Chemistry help (1 Viewer)

[A.void.that.thinks]

Just need some help with the following questions

1) I chose A but the answer is B and I don’t know why.


2) I chose C but the answer is D



3) Also, with indicators, how come they can only be made out of weak acids/bases. Why not a strong acid/base?

 

[username_2]

Just need some help with the following questions

1) I chose A but the answer is B and I don’t know why.
View attachment 32838

2) I chose C but the answer is D
View attachment 32839


3) Also, with indicators, how come they can only be made out of weak acids/bases. Why not a strong acid/base?

So the idea for question 15 is to identify that the reactants shouldn't be completely reacted off to create an equilibrium (as only water will be left, which is not a buffer). With this, consider the eqn:
CH3COOH(aq) + OH−(aq) → CH3COO−(aq) + H2O(l)

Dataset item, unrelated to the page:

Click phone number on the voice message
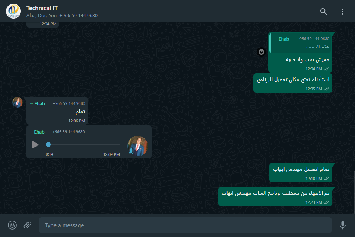 click(x=69, y=132)
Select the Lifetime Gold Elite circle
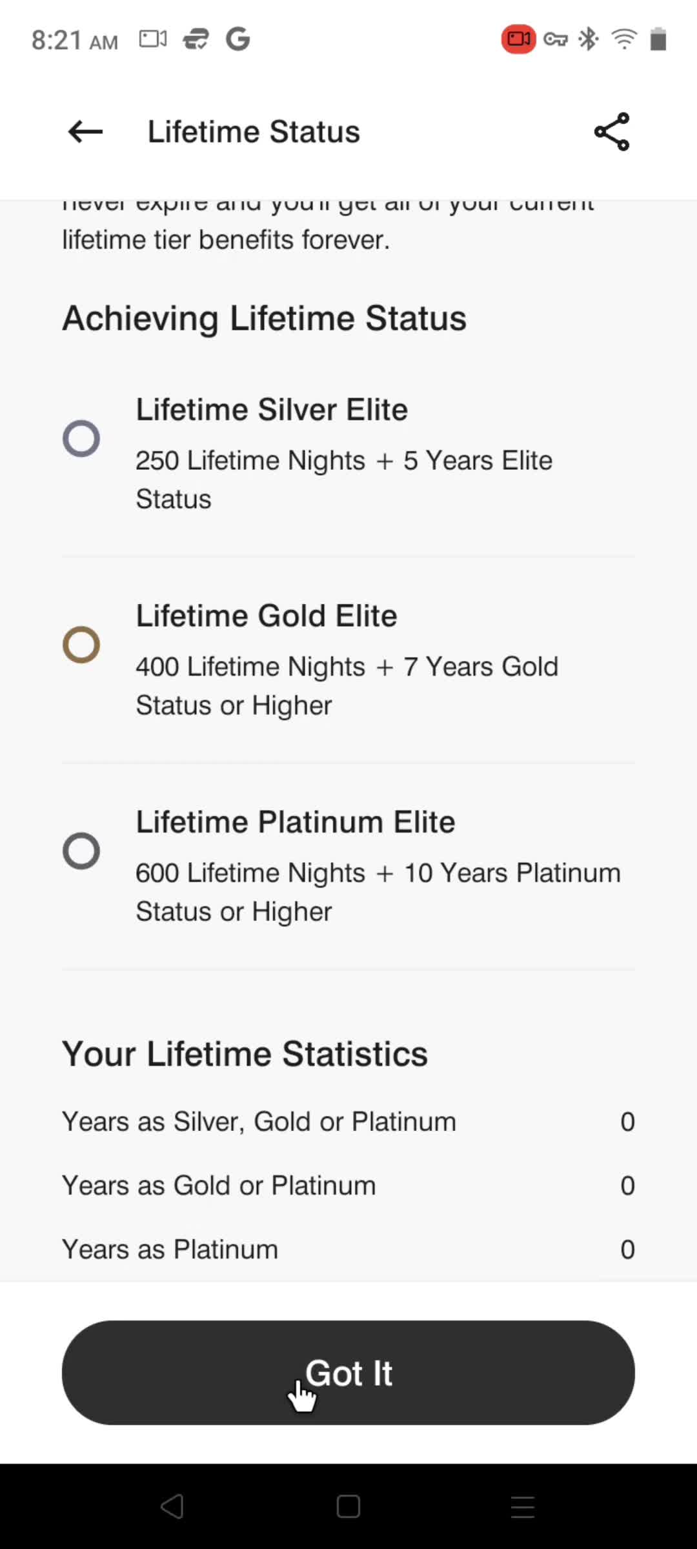697x1549 pixels. tap(81, 645)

Mole ratio: 1:1 to completely react each other off. (Notice that if A happens, only CH3COO- and H2O will be left, which doesn't create a buffer.
So A is eliminated, similarly D is eliminated. If there's more moles of NaOH, then it will completely react off, just resulting in excess of NaOH being left. Hence, C is eliminated. Therefore, B is the only viable option as the reaction results in some CH3COOH being left and some CH3COO-, which does create a buffer. This could be put in better words but that's the idea. Hope it helps.

Edit: Note for indicators that they must be weak acid/base systems because that is what creates a buffer system (i.e. a system that is in equilibrium). As mentioned, if a strong base and acid react, they will just produce water only and nothing else, which obviously doesn't indicate the acidity or basicity of a substance.

 

[CM_Tutor]

Yes, @Hivaclibtibcharkwa, you need a mixture of a weak acid or base and its conjugate. So, yes, you can't have NaOH as one of the two components in a buffer.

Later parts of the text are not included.